How to get TLS to a HA juju controller (vm/lxd/aws)

I’ve just bootstrapped a juju controller in aws:

juju bootstrap my-controller aws/eu-north-1

After the controller comes online, I’ve enabled high availability (ha):

juju switch admin/controller
juju enable-ha

All good - my controller is now running on 3 instances in aws.

Now I’m looking to get this controller under a proper domain - for example my-controller.example.com which means I need to get proper TLS certificates installed and distributed to all 3 instances. Typically some acme.sh or letsencrypt thing.

Is there anyone that can guide me through the “best” ™ way to get this in place so I can get my controller all SSL:ed? Pointers to docs?

1 Like

So the “best” way to get there is to start with the dns name that you want, and use that at bootstrap time. We’d have to dig a little bit, because at one point juju could automate getting a signed certificate from let’s encrypt. You had to set up the DNS record to point at the IP address, but Juju could handle the let’s encrypt authentication bits. (We originally put the work together for JAAS a number of years ago.) However, IIRC Let’s Encrypt changed how they were doing verification of users, so it is plausible that the mechanism that we were using is no longer supported by them.

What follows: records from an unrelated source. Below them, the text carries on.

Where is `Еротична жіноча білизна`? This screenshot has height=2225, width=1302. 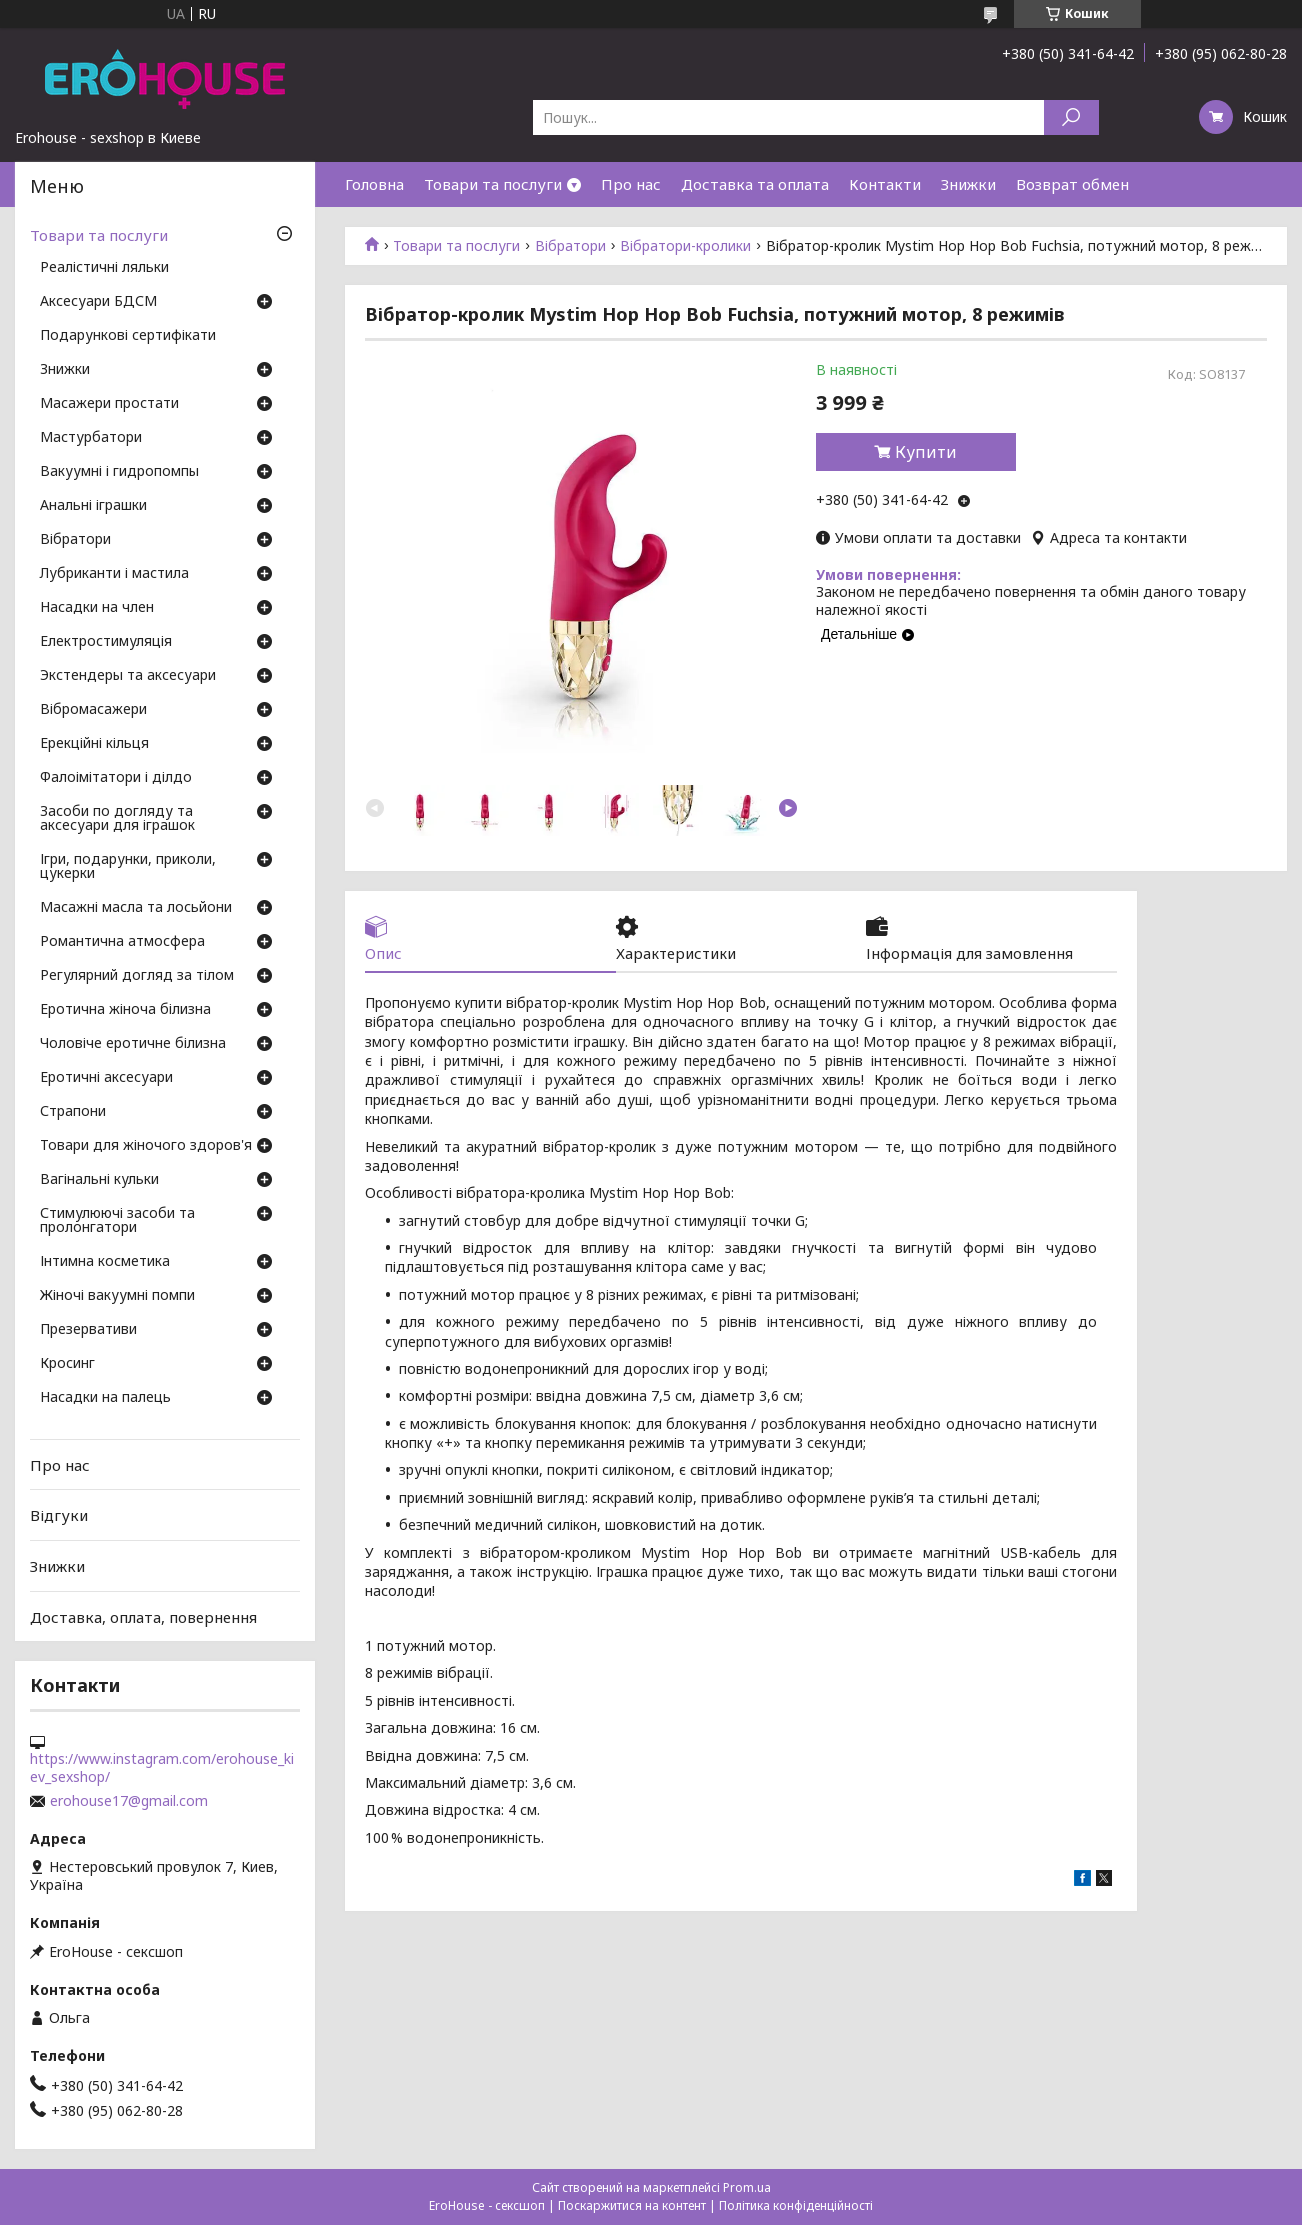
Еротична жіноча білизна is located at coordinates (125, 1010).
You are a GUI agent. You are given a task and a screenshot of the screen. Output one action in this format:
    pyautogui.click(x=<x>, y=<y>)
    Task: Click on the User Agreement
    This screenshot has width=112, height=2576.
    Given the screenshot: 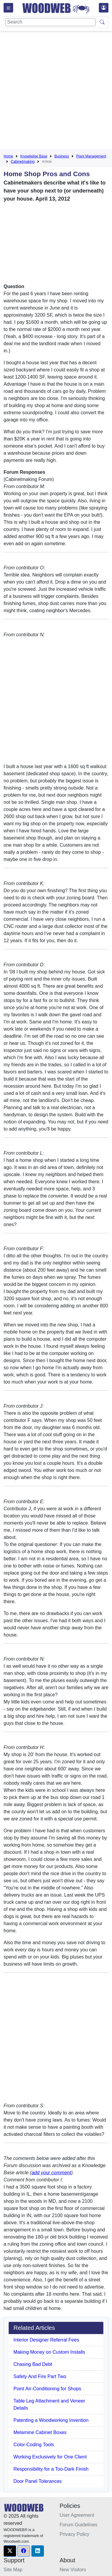 What is the action you would take?
    pyautogui.click(x=77, y=2515)
    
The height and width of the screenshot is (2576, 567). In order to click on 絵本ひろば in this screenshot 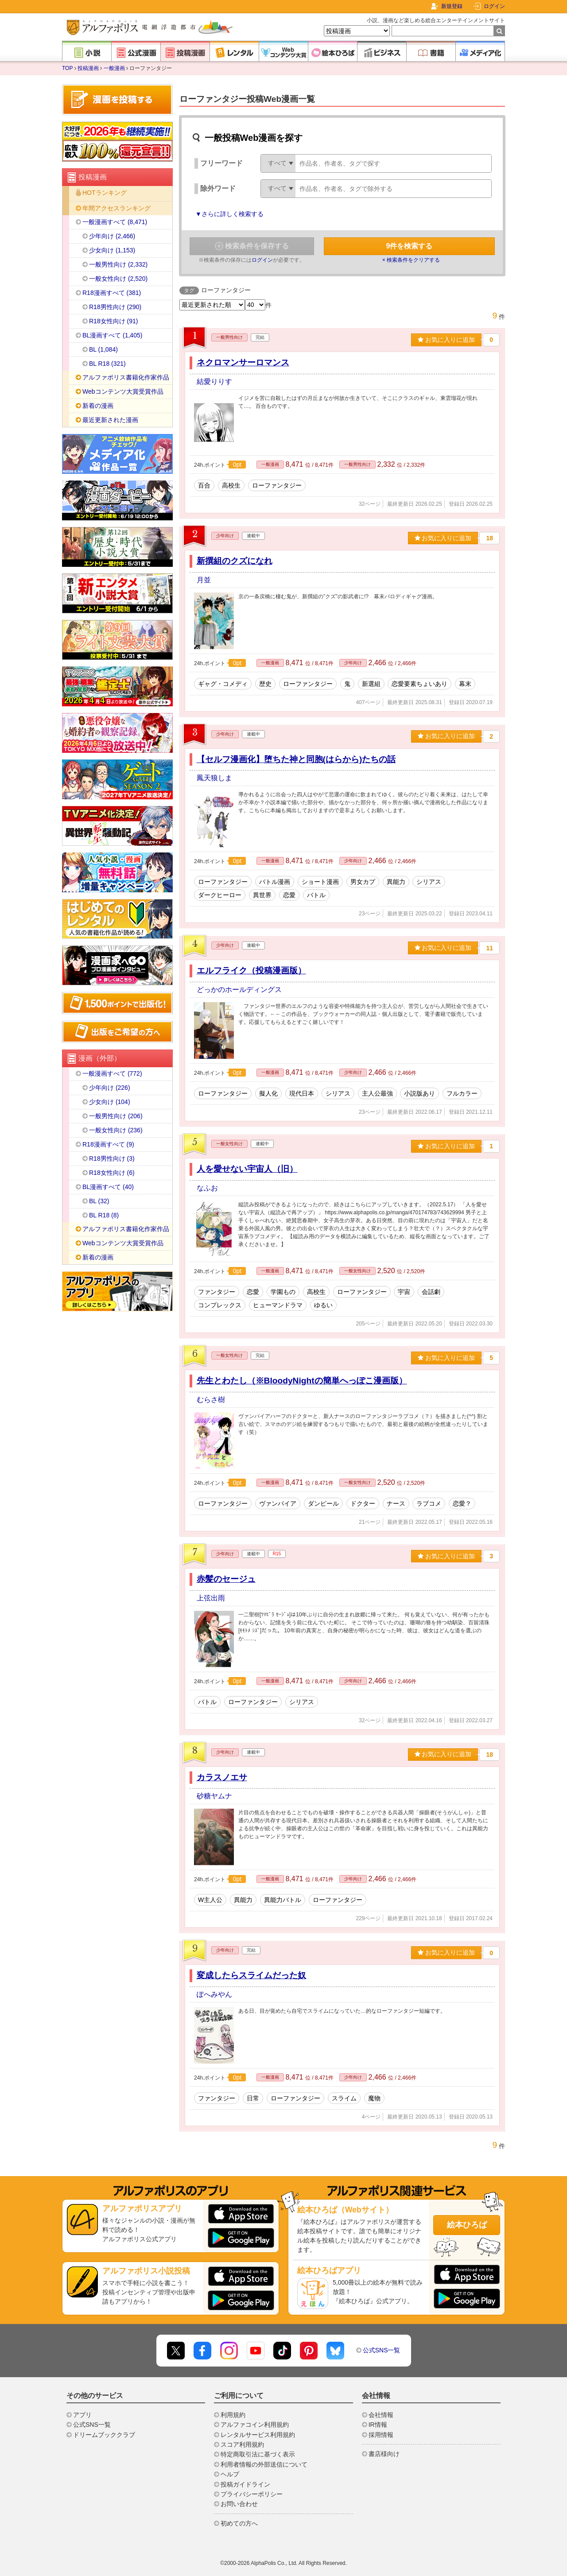, I will do `click(467, 2224)`.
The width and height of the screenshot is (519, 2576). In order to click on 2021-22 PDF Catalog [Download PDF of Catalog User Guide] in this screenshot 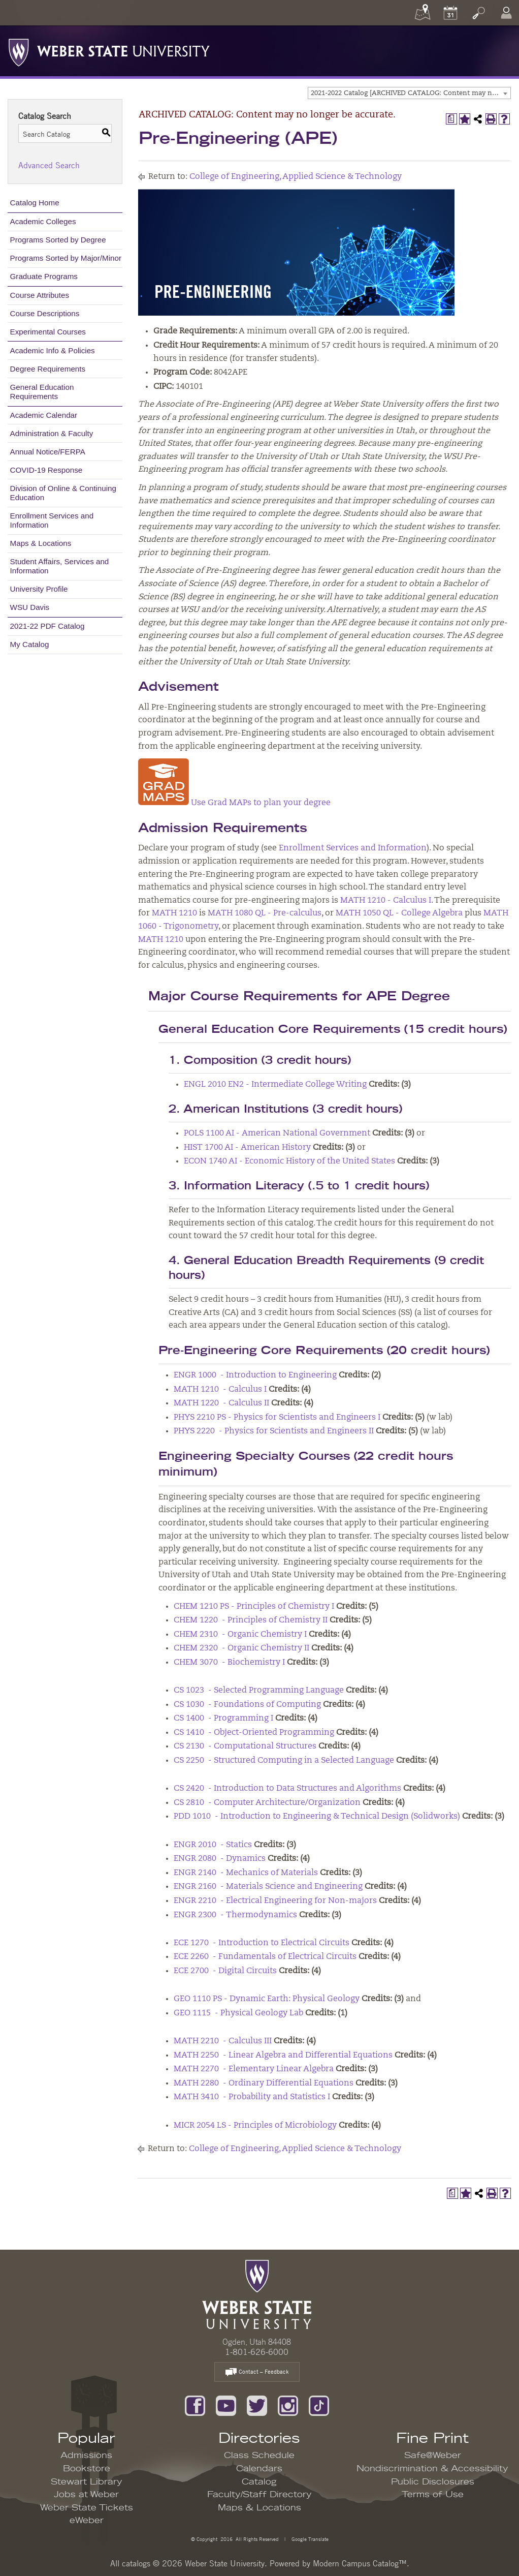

I do know that you can bootstrap a juju controller with a pre-defined certificate authority (we use a CA because we use a different cert for each controller, and want to be able to update those certificates when a controller gets a new IP address, or you add more, etc).

We also pass that root certificate to all of the clients (and agents) so that they know they are talking to a trusted certificate. (If you look at ~/.local/share/controllers.yaml it includes the expected CA that will have signed the certificate that the client connects to. And that is also reproduced in /var/lib/juju/agents/*/agent.conf)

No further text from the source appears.